_EXERCISE AIM_.
Write out the lines verbatim, starting at the line containing "Click the small emblem beside Министерство" and ending at the line containing "pyautogui.click(x=39, y=21)", both included. Omit the pictures from your output.

_INPUT_.
++++
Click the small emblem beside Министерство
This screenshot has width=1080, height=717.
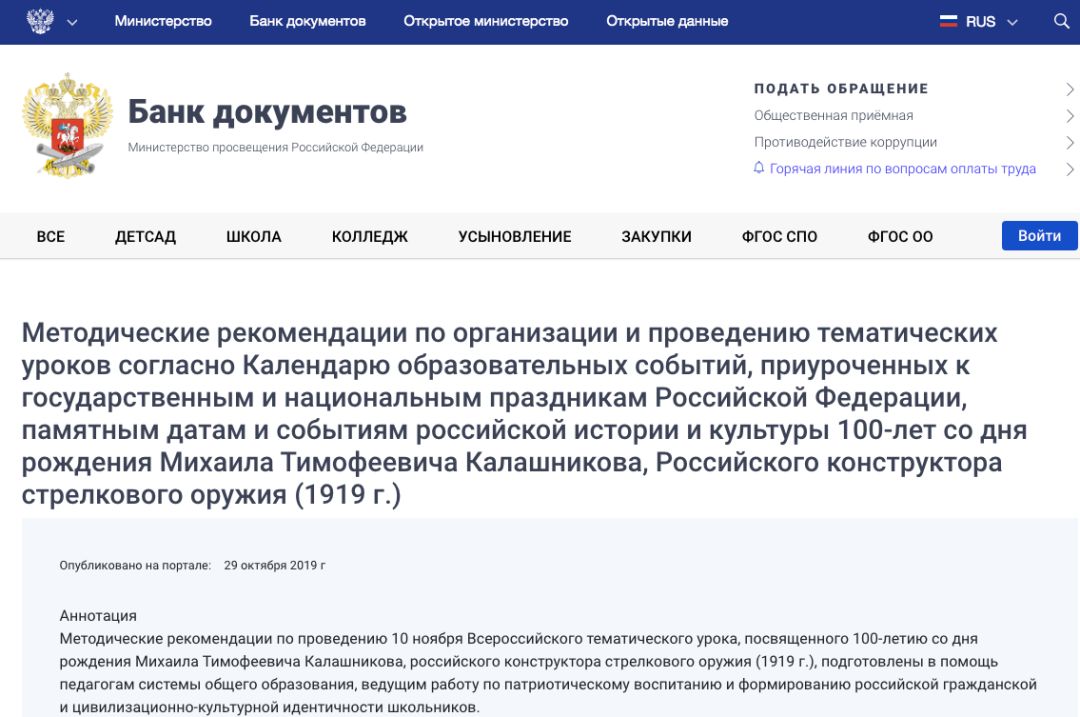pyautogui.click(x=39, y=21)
++++
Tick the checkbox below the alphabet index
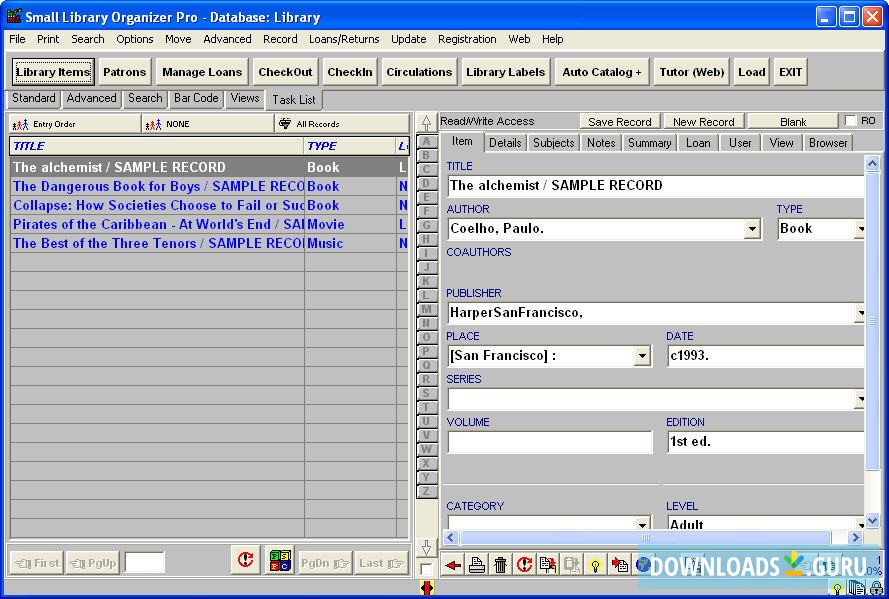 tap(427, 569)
++++
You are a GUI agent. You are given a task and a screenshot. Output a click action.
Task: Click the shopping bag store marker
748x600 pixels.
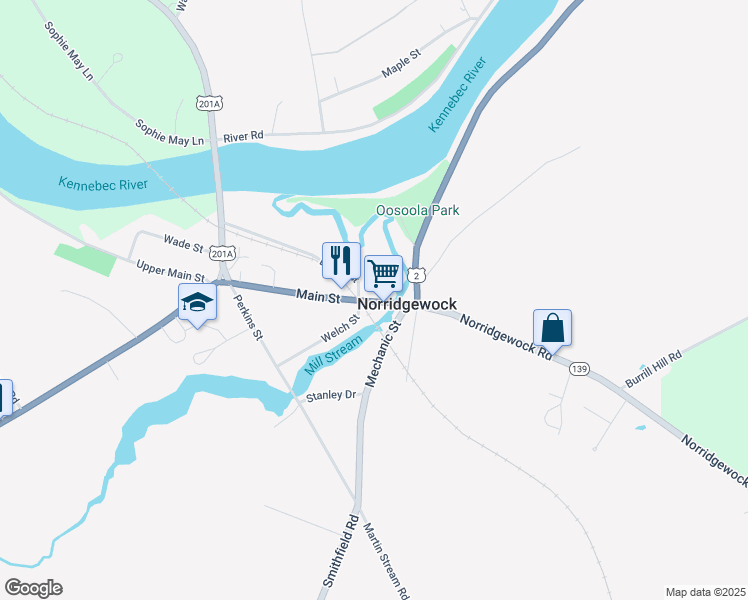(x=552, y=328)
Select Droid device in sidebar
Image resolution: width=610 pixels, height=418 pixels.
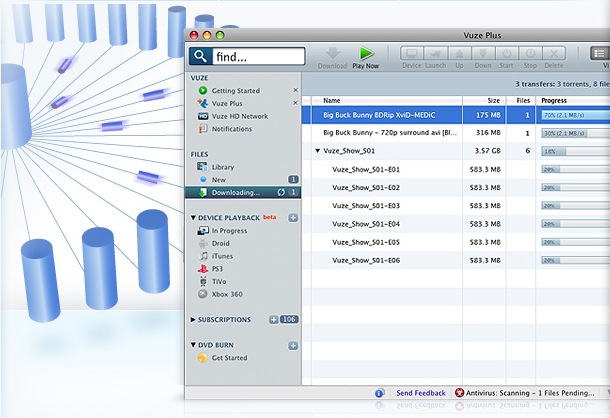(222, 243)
++++
_RESULT OF THE TASK_.
Click the small emblem beside Министерство
This screenshot has width=1080, height=717.
pyautogui.click(x=39, y=21)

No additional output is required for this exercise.